(BRIEF):
Output the listing below in full, exactly as written.
*** Opening INPUT RECORDS ***
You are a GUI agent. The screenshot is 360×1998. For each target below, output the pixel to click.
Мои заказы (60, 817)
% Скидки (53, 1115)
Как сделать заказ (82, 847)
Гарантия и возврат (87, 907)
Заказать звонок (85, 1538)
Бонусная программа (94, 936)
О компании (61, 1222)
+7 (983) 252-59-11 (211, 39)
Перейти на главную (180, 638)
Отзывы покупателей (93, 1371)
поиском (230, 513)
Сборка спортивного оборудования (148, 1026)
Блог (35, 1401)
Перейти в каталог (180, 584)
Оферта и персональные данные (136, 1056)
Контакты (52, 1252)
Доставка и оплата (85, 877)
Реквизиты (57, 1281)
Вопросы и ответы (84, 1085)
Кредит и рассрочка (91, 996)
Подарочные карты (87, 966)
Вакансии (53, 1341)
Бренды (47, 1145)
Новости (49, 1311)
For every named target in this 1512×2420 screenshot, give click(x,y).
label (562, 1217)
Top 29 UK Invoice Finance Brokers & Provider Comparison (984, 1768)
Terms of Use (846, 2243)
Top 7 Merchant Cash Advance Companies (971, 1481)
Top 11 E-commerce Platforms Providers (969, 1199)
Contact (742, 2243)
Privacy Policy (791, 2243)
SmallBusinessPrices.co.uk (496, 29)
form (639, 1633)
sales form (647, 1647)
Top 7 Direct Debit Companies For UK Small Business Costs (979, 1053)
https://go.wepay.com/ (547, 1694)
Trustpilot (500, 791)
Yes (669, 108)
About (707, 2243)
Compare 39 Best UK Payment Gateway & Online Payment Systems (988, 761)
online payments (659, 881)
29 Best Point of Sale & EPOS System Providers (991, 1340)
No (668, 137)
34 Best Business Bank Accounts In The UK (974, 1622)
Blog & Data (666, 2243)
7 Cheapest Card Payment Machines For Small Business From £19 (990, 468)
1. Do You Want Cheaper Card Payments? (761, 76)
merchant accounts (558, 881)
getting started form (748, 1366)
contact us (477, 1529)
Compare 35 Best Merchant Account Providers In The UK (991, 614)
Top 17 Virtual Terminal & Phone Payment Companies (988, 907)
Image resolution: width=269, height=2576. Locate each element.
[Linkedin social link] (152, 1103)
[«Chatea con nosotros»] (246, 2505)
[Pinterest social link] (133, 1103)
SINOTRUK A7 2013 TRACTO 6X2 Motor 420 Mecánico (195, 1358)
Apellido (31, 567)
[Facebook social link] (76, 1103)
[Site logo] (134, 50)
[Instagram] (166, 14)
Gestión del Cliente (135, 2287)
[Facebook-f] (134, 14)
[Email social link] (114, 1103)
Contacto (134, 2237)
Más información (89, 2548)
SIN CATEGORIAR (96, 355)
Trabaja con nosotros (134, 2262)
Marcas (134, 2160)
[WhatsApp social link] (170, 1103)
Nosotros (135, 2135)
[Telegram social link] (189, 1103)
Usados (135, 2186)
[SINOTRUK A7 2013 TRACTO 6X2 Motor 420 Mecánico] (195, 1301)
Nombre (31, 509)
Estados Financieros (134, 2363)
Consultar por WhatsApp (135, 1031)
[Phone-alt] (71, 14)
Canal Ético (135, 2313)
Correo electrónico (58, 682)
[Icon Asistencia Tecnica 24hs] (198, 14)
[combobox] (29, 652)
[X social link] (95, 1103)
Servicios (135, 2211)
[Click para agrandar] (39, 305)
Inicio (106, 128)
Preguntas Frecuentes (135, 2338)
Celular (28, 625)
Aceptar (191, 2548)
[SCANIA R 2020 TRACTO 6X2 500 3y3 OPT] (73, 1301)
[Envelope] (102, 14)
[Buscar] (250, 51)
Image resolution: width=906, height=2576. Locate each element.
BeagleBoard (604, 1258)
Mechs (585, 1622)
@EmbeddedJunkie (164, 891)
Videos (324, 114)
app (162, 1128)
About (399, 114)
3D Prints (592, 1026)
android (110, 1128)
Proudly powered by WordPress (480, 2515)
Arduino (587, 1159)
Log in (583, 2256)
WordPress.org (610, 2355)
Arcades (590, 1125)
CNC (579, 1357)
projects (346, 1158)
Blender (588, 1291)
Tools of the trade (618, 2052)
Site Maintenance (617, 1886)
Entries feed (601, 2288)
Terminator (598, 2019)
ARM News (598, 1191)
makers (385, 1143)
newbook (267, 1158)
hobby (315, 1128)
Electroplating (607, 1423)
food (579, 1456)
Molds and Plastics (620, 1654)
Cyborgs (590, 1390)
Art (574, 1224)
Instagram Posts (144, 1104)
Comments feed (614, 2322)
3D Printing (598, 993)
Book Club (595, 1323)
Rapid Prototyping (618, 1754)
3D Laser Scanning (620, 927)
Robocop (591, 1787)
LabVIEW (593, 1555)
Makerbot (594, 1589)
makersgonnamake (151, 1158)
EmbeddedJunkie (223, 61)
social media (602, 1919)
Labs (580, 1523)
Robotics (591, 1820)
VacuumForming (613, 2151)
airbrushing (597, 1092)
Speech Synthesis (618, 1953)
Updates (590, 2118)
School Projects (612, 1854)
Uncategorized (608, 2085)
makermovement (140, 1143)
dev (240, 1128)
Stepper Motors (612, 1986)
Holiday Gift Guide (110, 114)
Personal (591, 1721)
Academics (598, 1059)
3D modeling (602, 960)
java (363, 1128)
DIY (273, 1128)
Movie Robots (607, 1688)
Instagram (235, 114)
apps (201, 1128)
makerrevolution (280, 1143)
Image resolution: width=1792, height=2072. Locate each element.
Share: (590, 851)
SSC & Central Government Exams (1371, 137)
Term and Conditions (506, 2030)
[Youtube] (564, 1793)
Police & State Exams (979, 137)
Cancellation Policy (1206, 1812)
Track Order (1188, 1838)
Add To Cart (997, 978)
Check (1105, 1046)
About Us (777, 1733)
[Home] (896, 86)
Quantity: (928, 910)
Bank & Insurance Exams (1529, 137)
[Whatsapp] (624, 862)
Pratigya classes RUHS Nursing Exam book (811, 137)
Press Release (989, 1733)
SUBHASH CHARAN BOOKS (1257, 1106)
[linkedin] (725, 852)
*** Closing INPUT RECORDS ***
(RESULT OF THIS TASK):
You are a GUI agent. The screenshot is 360×1998. For each target below, output the pixel to click.
Мои заказы (60, 817)
% Скидки (53, 1115)
Как сделать заказ (82, 847)
Гарантия и возврат (87, 907)
Заказать звонок (85, 1538)
Бонусная программа (94, 936)
О компании (61, 1222)
+7 (983) 252-59-11 (211, 39)
Перейти на главную (180, 638)
Отзывы покупателей (93, 1371)
поиском (230, 513)
Сборка спортивного оборудования (148, 1026)
Блог (35, 1401)
Перейти в каталог (180, 584)
Оферта и персональные данные (136, 1056)
Контакты (52, 1252)
Доставка и оплата (85, 877)
Реквизиты (57, 1281)
Вопросы и ответы (84, 1085)
Кредит и рассрочка (91, 996)
Подарочные карты (87, 966)
Вакансии (53, 1341)
Бренды (47, 1145)
Новости (49, 1311)
For every named target in this 1512×2420 screenshot, give click(x,y).
label (562, 1217)
Top 29 UK Invoice Finance Brokers & Provider Comparison (984, 1768)
Terms of Use (846, 2243)
Top 7 Merchant Cash Advance Companies (971, 1481)
Top 11 E-commerce Platforms Providers (969, 1199)
Contact (742, 2243)
Privacy Policy (791, 2243)
SmallBusinessPrices.co.uk (496, 29)
form (639, 1633)
sales form (647, 1647)
Top 7 Direct Debit Companies For UK Small Business Costs (979, 1053)
https://go.wepay.com/ (547, 1694)
Trustpilot (500, 791)
Yes (669, 108)
About (707, 2243)
Compare 39 Best UK Payment Gateway & Online Payment Systems (988, 761)
online payments (659, 881)
29 Best Point of Sale & EPOS System Providers (991, 1340)
No (668, 137)
34 Best Business Bank Accounts In The UK (974, 1622)
Blog & Data (666, 2243)
7 Cheapest Card Payment Machines For Small Business From £19 (990, 468)
1. Do You Want Cheaper Card Payments? (761, 76)
merchant accounts (558, 881)
getting started form (748, 1366)
contact us (477, 1529)
Compare 35 Best Merchant Account Providers In The UK (991, 614)
Top 17 Virtual Terminal & Phone Payment Companies (988, 907)
Image resolution: width=269, height=2576. Locate each element.
[Linkedin social link] (152, 1103)
[«Chatea con nosotros»] (246, 2505)
[Pinterest social link] (133, 1103)
SINOTRUK A7 2013 TRACTO 6X2 Motor 420 Mecánico (195, 1358)
Apellido (31, 567)
[Facebook social link] (76, 1103)
[Site logo] (134, 50)
[Instagram] (166, 14)
Gestión del Cliente (135, 2287)
[Facebook-f] (134, 14)
[Email social link] (114, 1103)
Contacto (134, 2237)
Más información (89, 2548)
SIN CATEGORIAR (96, 355)
Trabaja con nosotros (134, 2262)
Marcas (134, 2160)
[WhatsApp social link] (170, 1103)
Nosotros (135, 2135)
[Telegram social link] (189, 1103)
Usados (135, 2186)
[SINOTRUK A7 2013 TRACTO 6X2 Motor 420 Mecánico] (195, 1301)
Nombre (31, 509)
Estados Financieros (134, 2363)
Consultar por WhatsApp (135, 1031)
[Phone-alt] (71, 14)
Canal Ético (135, 2313)
Correo electrónico (58, 682)
[Icon Asistencia Tecnica 24hs] (198, 14)
[combobox] (29, 652)
[X social link] (95, 1103)
Servicios (135, 2211)
[Click para agrandar] (39, 305)
Inicio (106, 128)
Preguntas Frecuentes (135, 2338)
Celular (28, 625)
Aceptar (191, 2548)
[SCANIA R 2020 TRACTO 6X2 500 3y3 OPT] (73, 1301)
[Envelope] (102, 14)
[Buscar] (250, 51)
Image resolution: width=906, height=2576. Locate each element.
BeagleBoard (604, 1258)
Mechs (585, 1622)
@EmbeddedJunkie (164, 891)
Videos (324, 114)
app (162, 1128)
About (399, 114)
3D Prints (592, 1026)
android (110, 1128)
Proudly powered by WordPress (480, 2515)
Arduino (587, 1159)
Log in (583, 2256)
WordPress.org (610, 2355)
Arcades (590, 1125)
CNC (579, 1357)
projects (346, 1158)
Blender (588, 1291)
Tools of the trade (618, 2052)
Site Maintenance (617, 1886)
Entries feed (601, 2288)
Terminator (598, 2019)
ARM News (598, 1191)
makers (385, 1143)
newbook (267, 1158)
hobby (315, 1128)
Electroplating (607, 1423)
food (579, 1456)
Molds and Plastics (620, 1654)
Cyborgs (590, 1390)
Art (574, 1224)
Instagram Posts (144, 1104)
Comments feed (614, 2322)
3D Printing (598, 993)
Book Club (595, 1323)
Rapid Prototyping (618, 1754)
3D Laser Scanning (620, 927)
Robocop (591, 1787)
LabVIEW (593, 1555)
Makerbot (594, 1589)
makersgonnamake (151, 1158)
EmbeddedJunkie (223, 61)
social media (602, 1919)
Labs (580, 1523)
Robotics (591, 1820)
VacuumForming (613, 2151)
airbrushing (597, 1092)
Speech Synthesis (618, 1953)
Updates (590, 2118)
School Projects (612, 1854)
Uncategorized (608, 2085)
makermovement (140, 1143)
dev (240, 1128)
Stepper Motors (612, 1986)
Holiday Gift Guide (110, 114)
Personal (591, 1721)
Academics (598, 1059)
3D modeling (602, 960)
java (363, 1128)
DIY (273, 1128)
Movie Robots (607, 1688)
Instagram (235, 114)
apps (201, 1128)
makerrevolution (280, 1143)
Image resolution: width=1792, height=2072. Locate each element.
Share: (590, 851)
SSC & Central Government Exams (1371, 137)
Term and Conditions (506, 2030)
[Youtube] (564, 1793)
Police & State Exams (979, 137)
Cancellation Policy (1206, 1812)
Track Order (1188, 1838)
Add To Cart (997, 978)
Check (1105, 1046)
About Us (777, 1733)
[Home] (896, 86)
Quantity: (928, 910)
Bank & Insurance Exams (1529, 137)
[Whatsapp] (624, 862)
Pratigya classes RUHS Nursing Exam book (811, 137)
Press Release (989, 1733)
SUBHASH CHARAN BOOKS (1257, 1106)
[linkedin] (725, 852)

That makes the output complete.